A delivery person for Doordash rides his bike in the rain during the coronavirus disease (COVID-19) pandemic in the Manhattan borough of New York City, New York, U.S., November 13, 2020. REUTERS/Carlo Allegri

SAN FRANCISCO (Reuters Breakingviews) - Things that go pop can be exciting, or scary. Recent initial public offerings in the U.S. technology sector have managed to be both. Shares in home-sharing app Airbnb and food-delivery service DoorDash shot up last week, but they have left some hesitation in their wake.

Roblox, a platform for gamers, and fintech startup Affirm seem to have caught the chill. Both were expected to go public this month but have now pushed their listings back to early next year, Reuters and the Wall Street Journal reported. Roblox Chief Executive David Baszucki said in a memo to employees that the company wants to work with its advisers to foster a more “market-based relationship” with investors. A surging market has also caused a paperwork backlog at the Securities and Exchange Commission.

One source of concern with the first-day exuberance is that companies end up leaving too much on the table. Airbnb added $3.4 billion to its coffers through its IPO; those same shares would have been worth around $7.3 billion if they were priced at $146 per share. Similarly, DoorDash raised more than $3 billion, but the roughly-80% surge in its shares shows it could have snagged much more. In 2019, the average first-day IPO pop was 18%, and even that was the highest level since 2013, according to Renaissance Capital.

But companies have to be careful to make sure that the creation of first-day winners doesn’t create too much disappointment elsewhere. Venture capitalists, like Sequoia Capital in Airbnb’s case, reap big paper returns, as do big investors who get allocated stock at the IPO price. Employees who are limited in how much they can sell, or retail investors who can’t buy until the shares start trading, miss out.

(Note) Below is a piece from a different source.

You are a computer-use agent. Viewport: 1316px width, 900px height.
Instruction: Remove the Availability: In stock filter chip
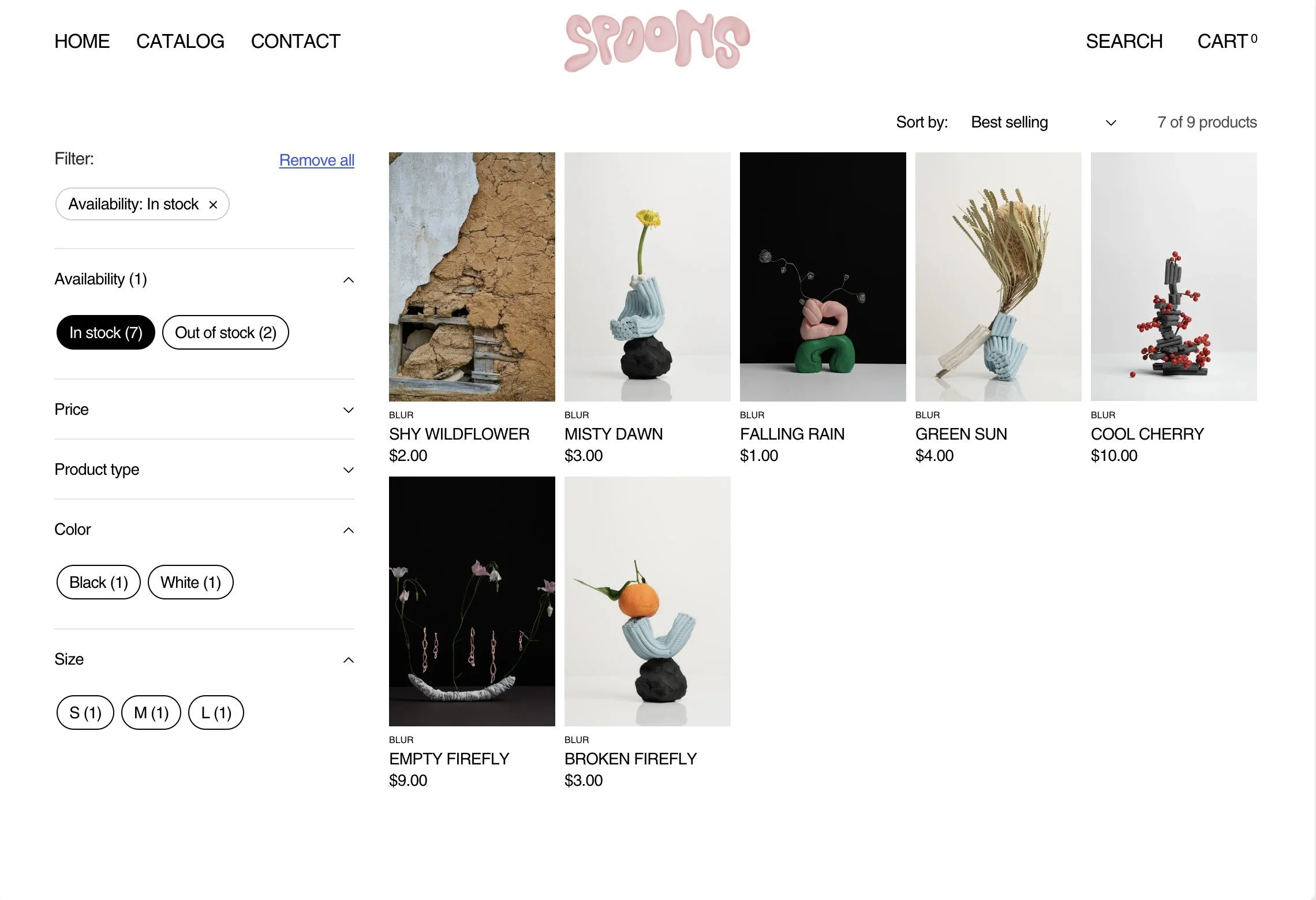point(213,205)
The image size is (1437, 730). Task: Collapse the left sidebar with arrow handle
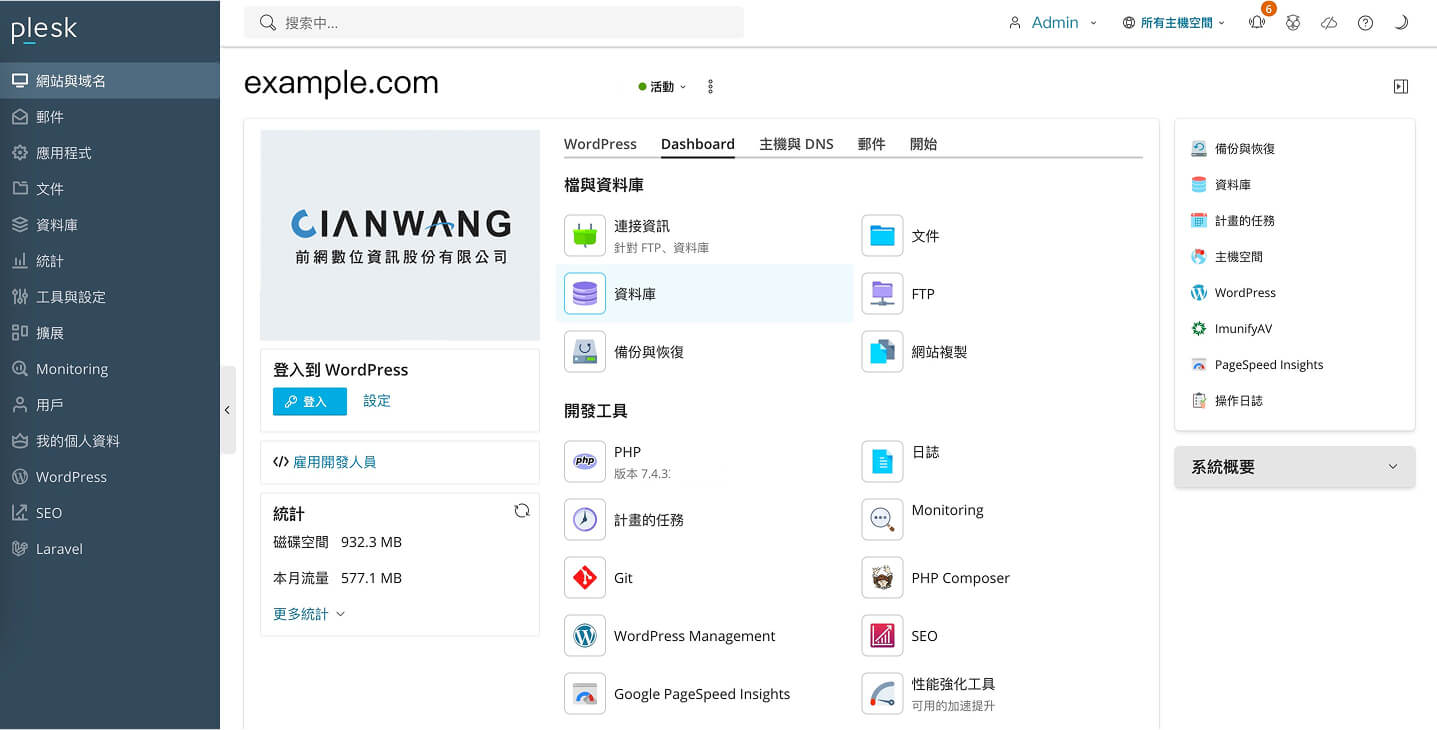click(x=227, y=410)
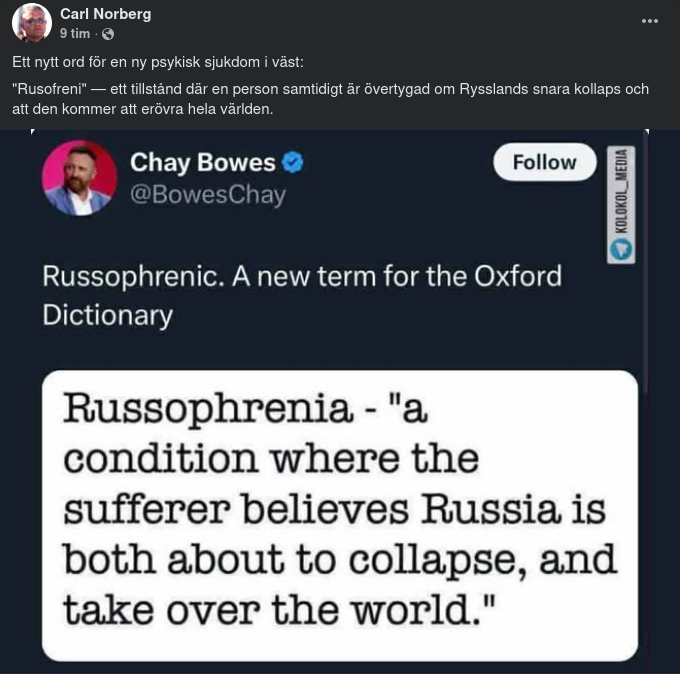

There’s also a rising risk of alienating people who matter a great deal: users. Retail investors, aided by brokerage apps like Robinhood, have become a bigger part of the market. The overlap between those who patronize brands like Airbnb or Roblox and the people trying to buy shares at escalating prices is growing. Every firm likes to see its shares rise on the first day, but not if that means leaving a trail of losers close to home.